◆ WHAT THIS TASK INVOLVES
Scan the records below. Copy every line in which the word "agent" appears.

◆ EXTRACTED MATERIAL
= Beginning of Section =

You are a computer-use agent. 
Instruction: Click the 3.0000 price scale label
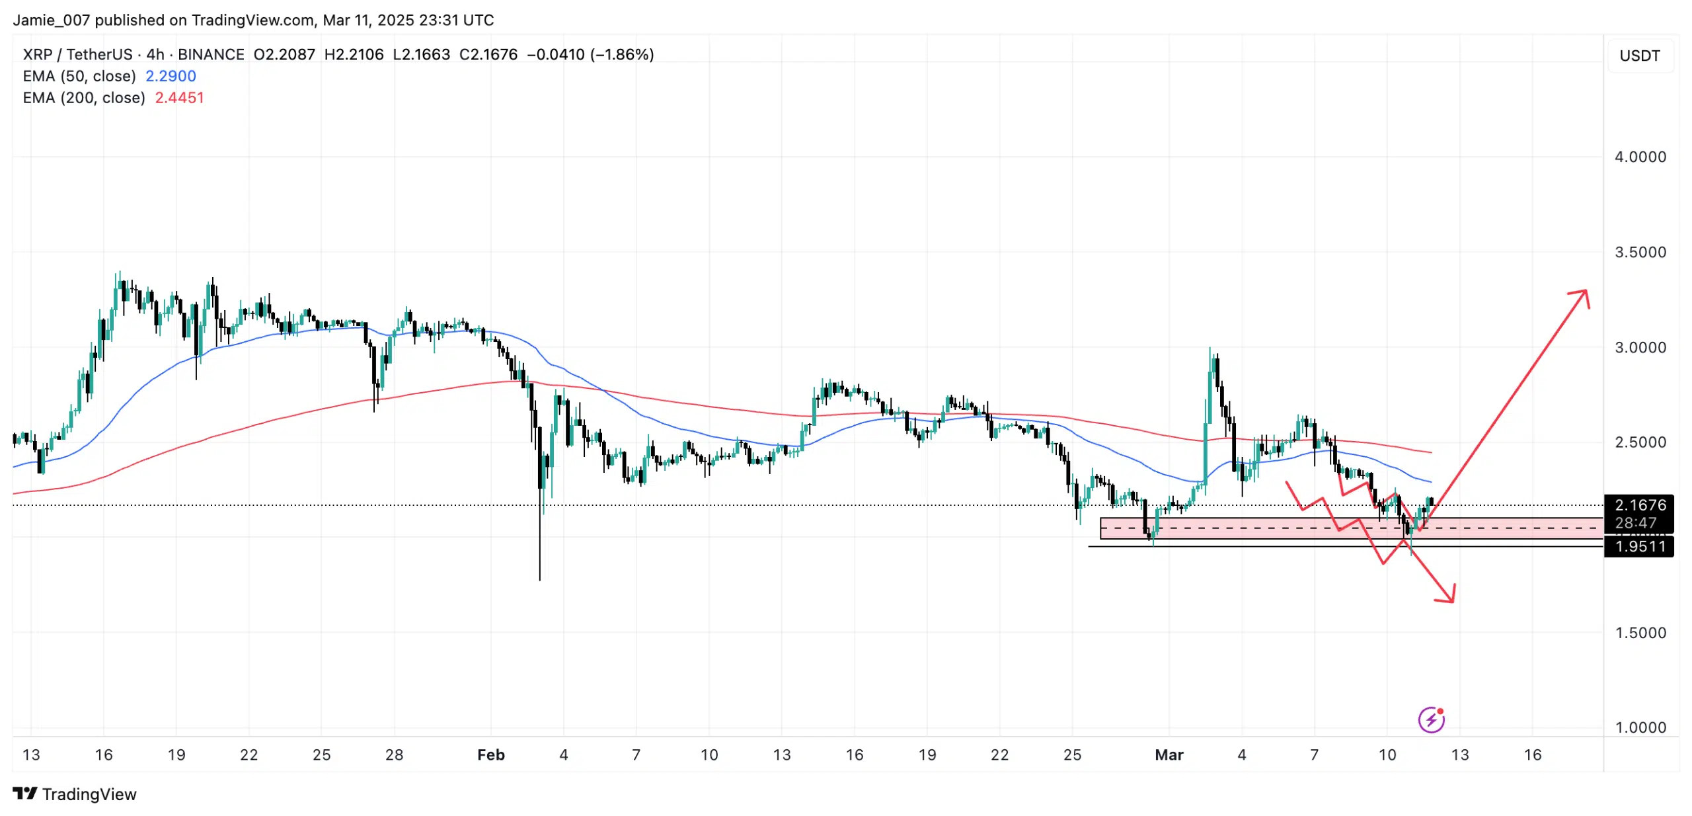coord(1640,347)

= End of Section =
= Beginning of Section =

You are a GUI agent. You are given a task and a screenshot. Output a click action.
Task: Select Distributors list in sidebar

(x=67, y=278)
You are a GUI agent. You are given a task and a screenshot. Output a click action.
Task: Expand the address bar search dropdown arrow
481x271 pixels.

= End of Section =
= Beginning of Section =

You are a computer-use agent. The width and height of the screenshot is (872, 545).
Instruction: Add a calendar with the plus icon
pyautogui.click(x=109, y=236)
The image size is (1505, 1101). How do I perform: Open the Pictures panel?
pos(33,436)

= End of Section =

◆ TASK SOLUTION
You are a computer-use agent. 
You are a GUI agent. You are given a task and a screenshot. Output a click action.
You are a GUI agent. You are given a task and a screenshot. Output a click action.
You are a computer-use agent. The width and height of the screenshot is (872, 545).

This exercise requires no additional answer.